▶ _Provided records_
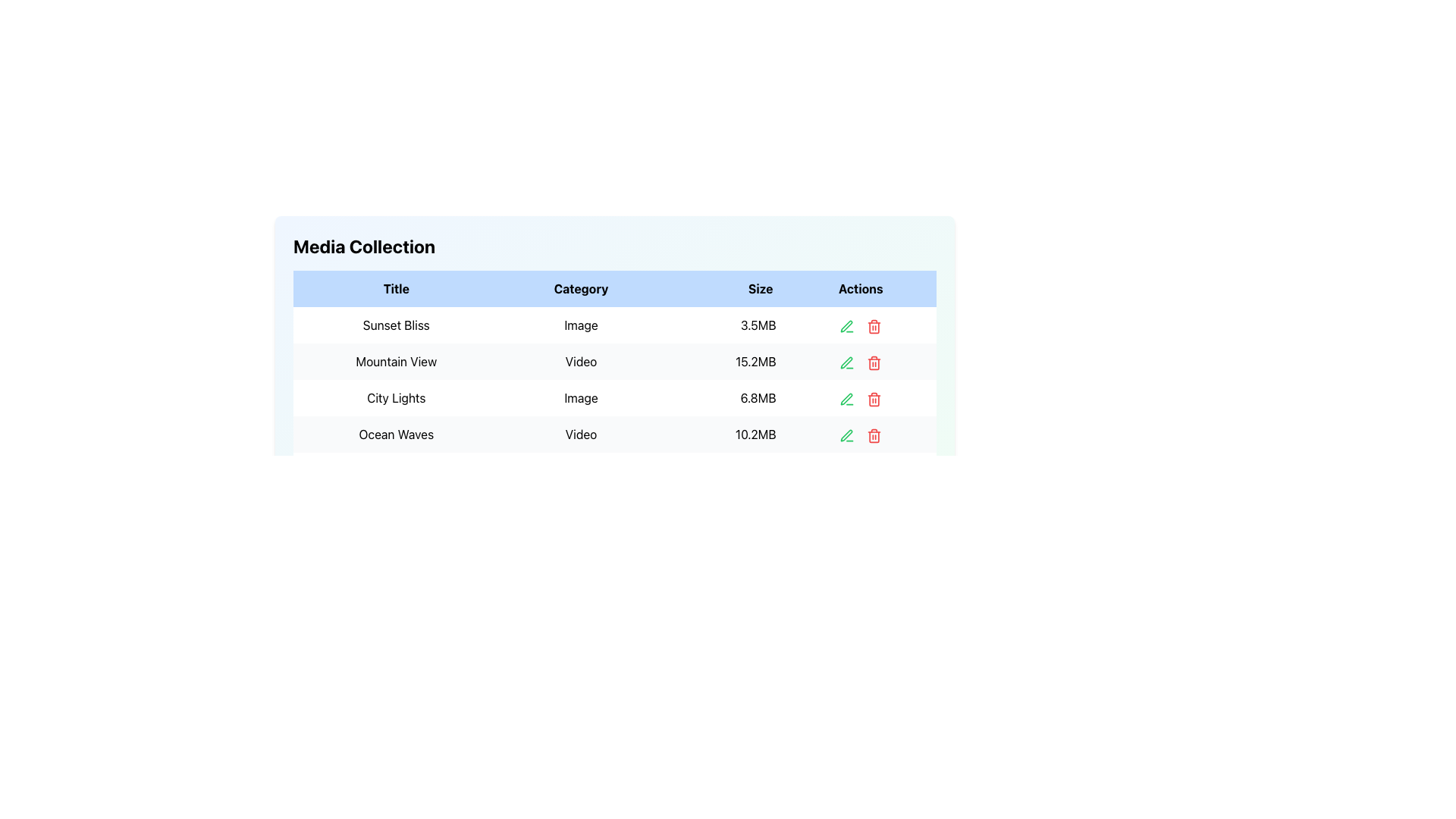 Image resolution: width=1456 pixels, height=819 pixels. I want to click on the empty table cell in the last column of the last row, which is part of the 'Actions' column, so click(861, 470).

==

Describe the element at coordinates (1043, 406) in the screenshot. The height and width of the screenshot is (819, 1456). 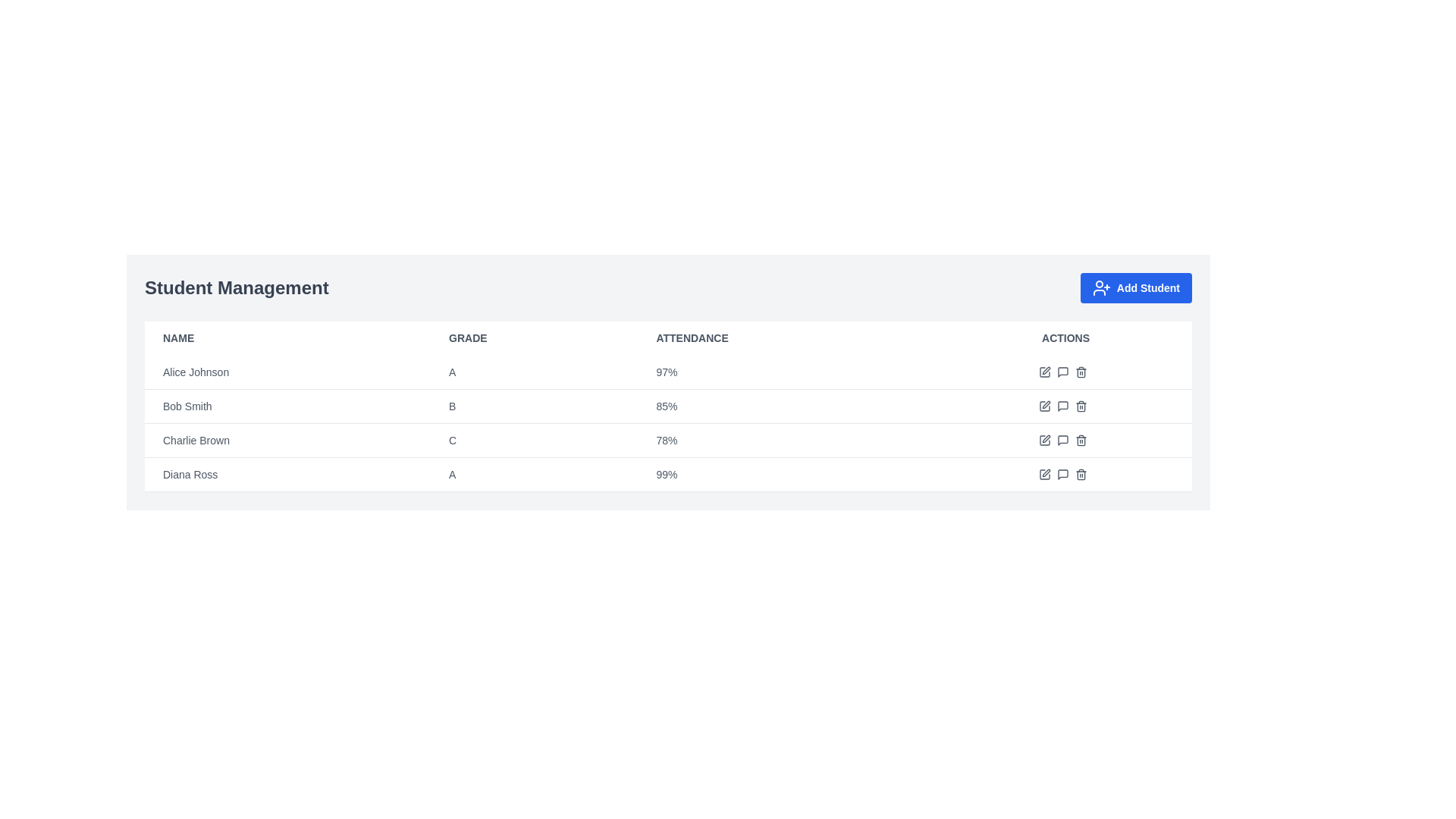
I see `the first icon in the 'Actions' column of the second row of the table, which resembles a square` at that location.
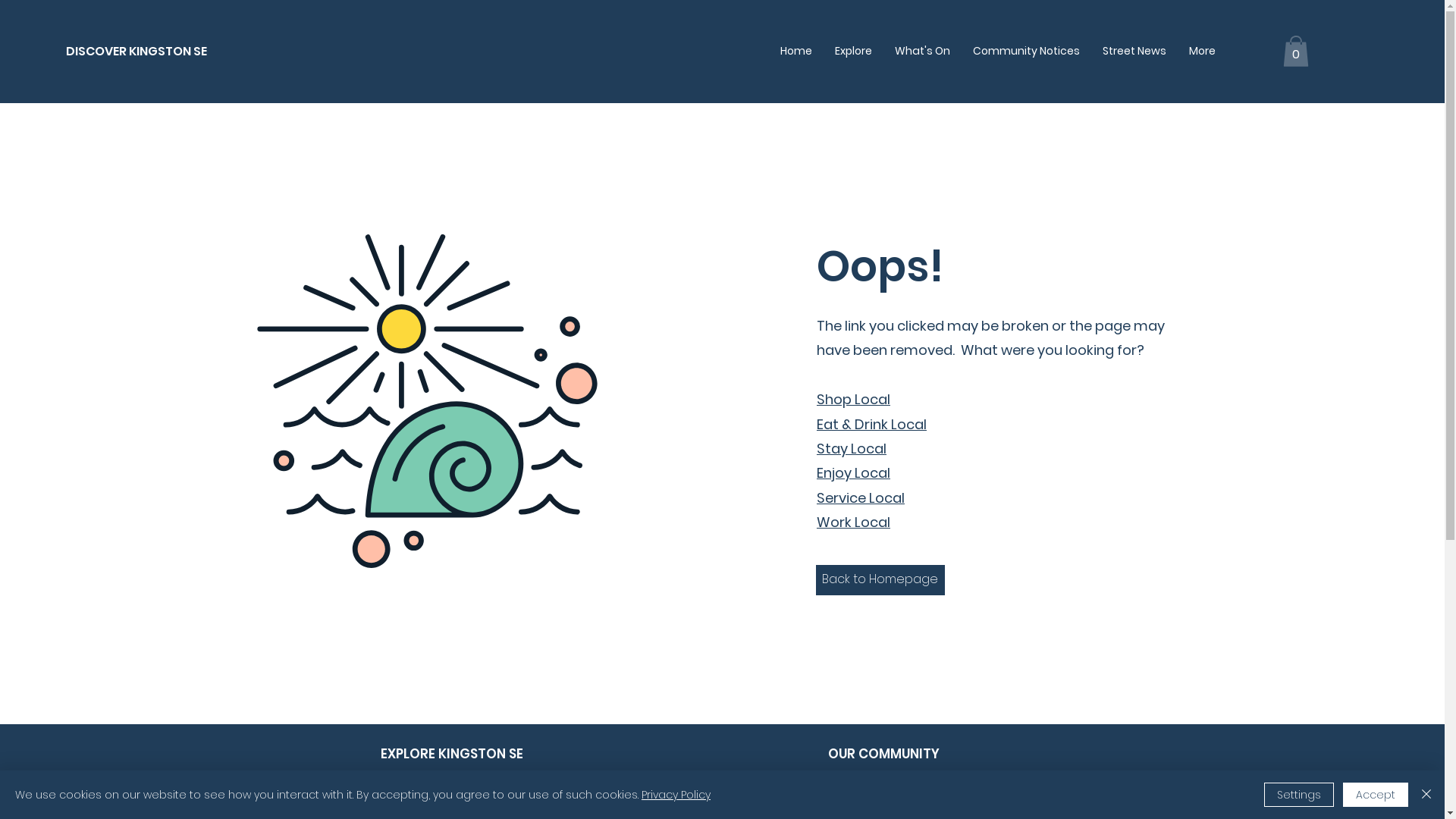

...

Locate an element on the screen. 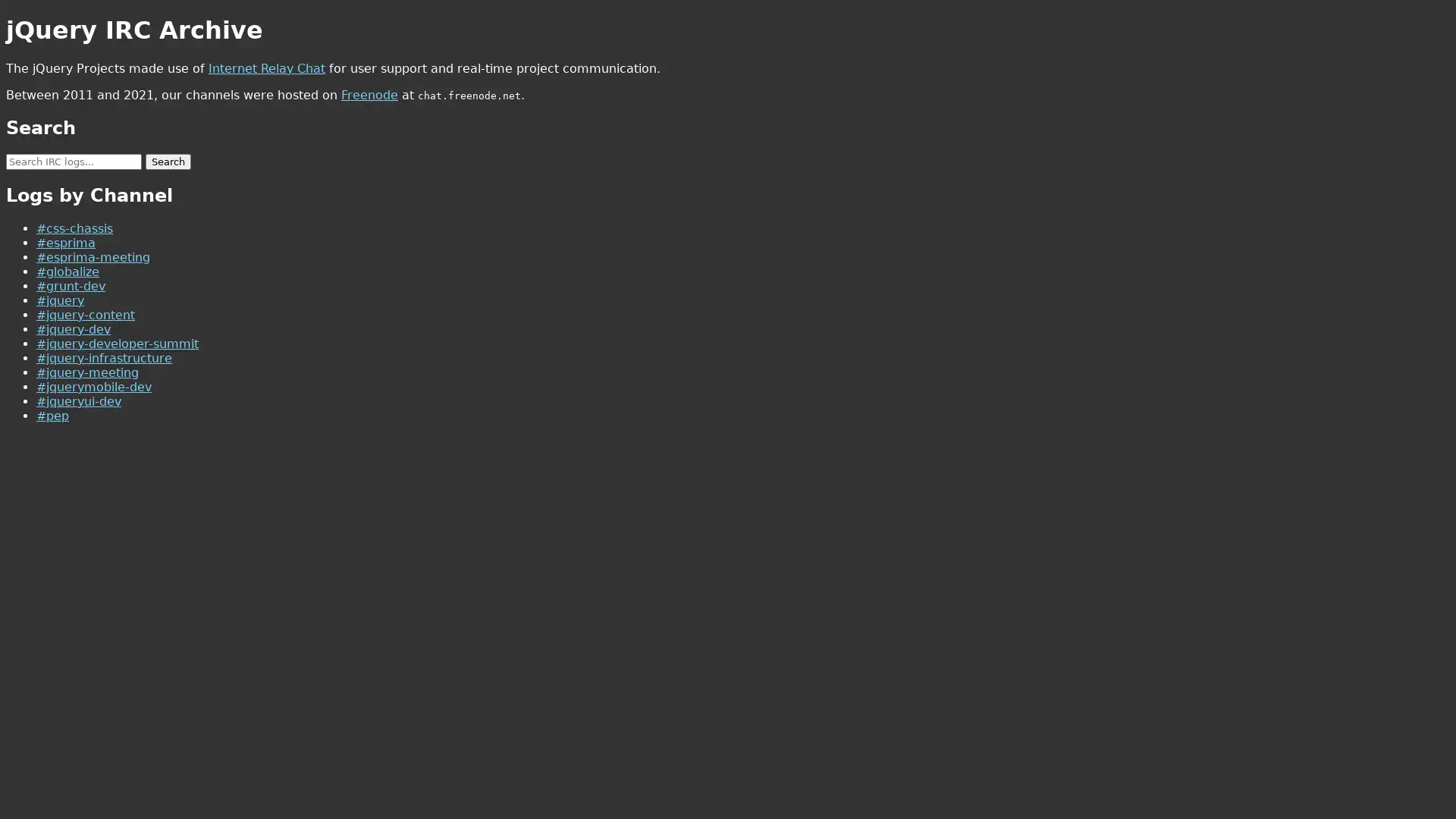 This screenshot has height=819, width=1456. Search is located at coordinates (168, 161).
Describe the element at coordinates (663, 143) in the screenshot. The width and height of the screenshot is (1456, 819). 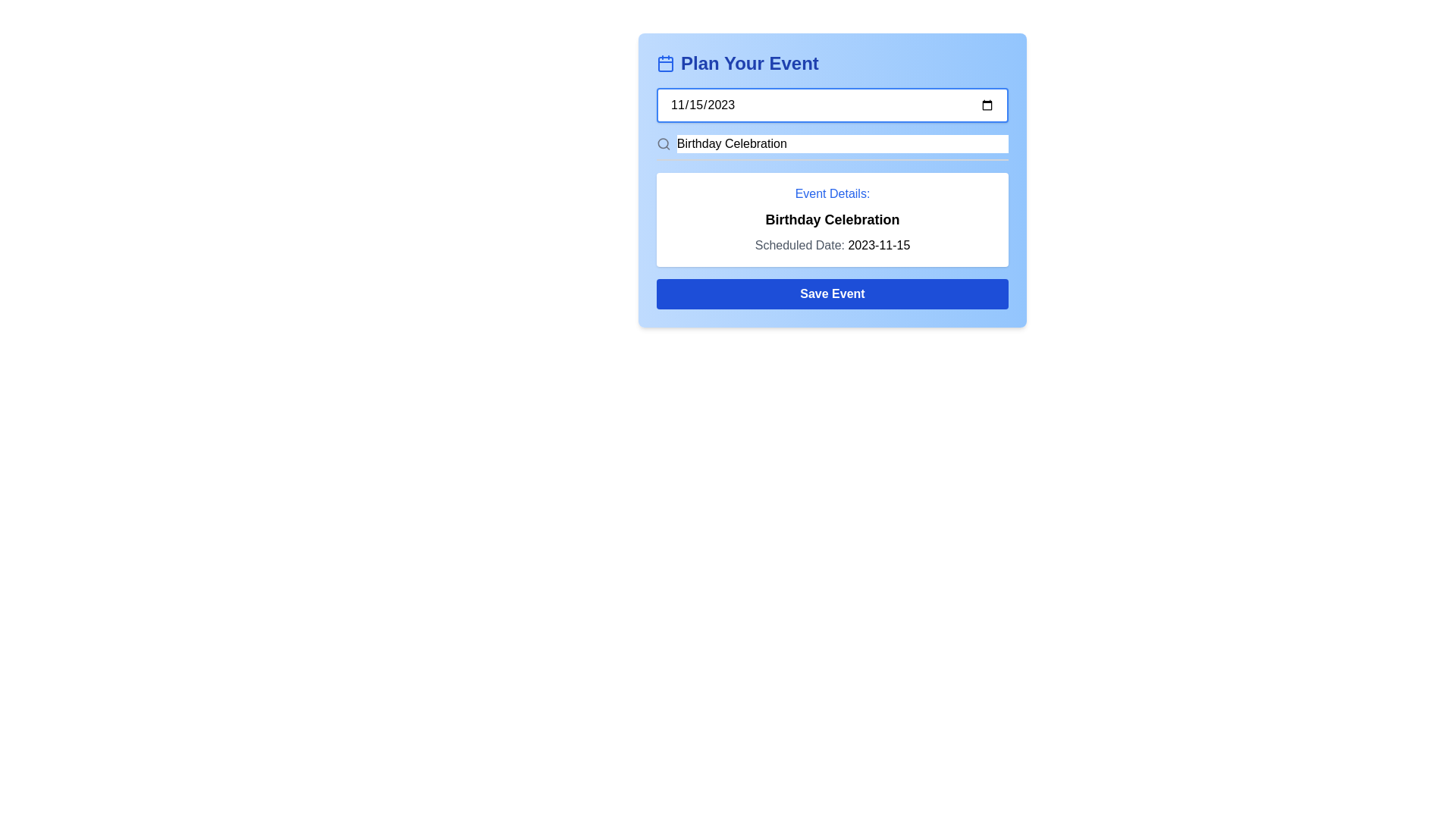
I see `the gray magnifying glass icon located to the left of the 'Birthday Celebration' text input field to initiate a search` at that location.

▶ _Written problem_
Rewrite the lines above as a numbered list, from the line containing "Describe the element at coordinates (1043, 406)" through the line containing "first icon in", inclusive, skipping any blank lines and leaving out the pictures.

▶ _Full response_
1. Describe the element at coordinates (1043, 406) in the screenshot. The height and width of the screenshot is (819, 1456). 
2. I see `the first icon in the 'Actions' column of the second row of the table, which resembles a square` at that location.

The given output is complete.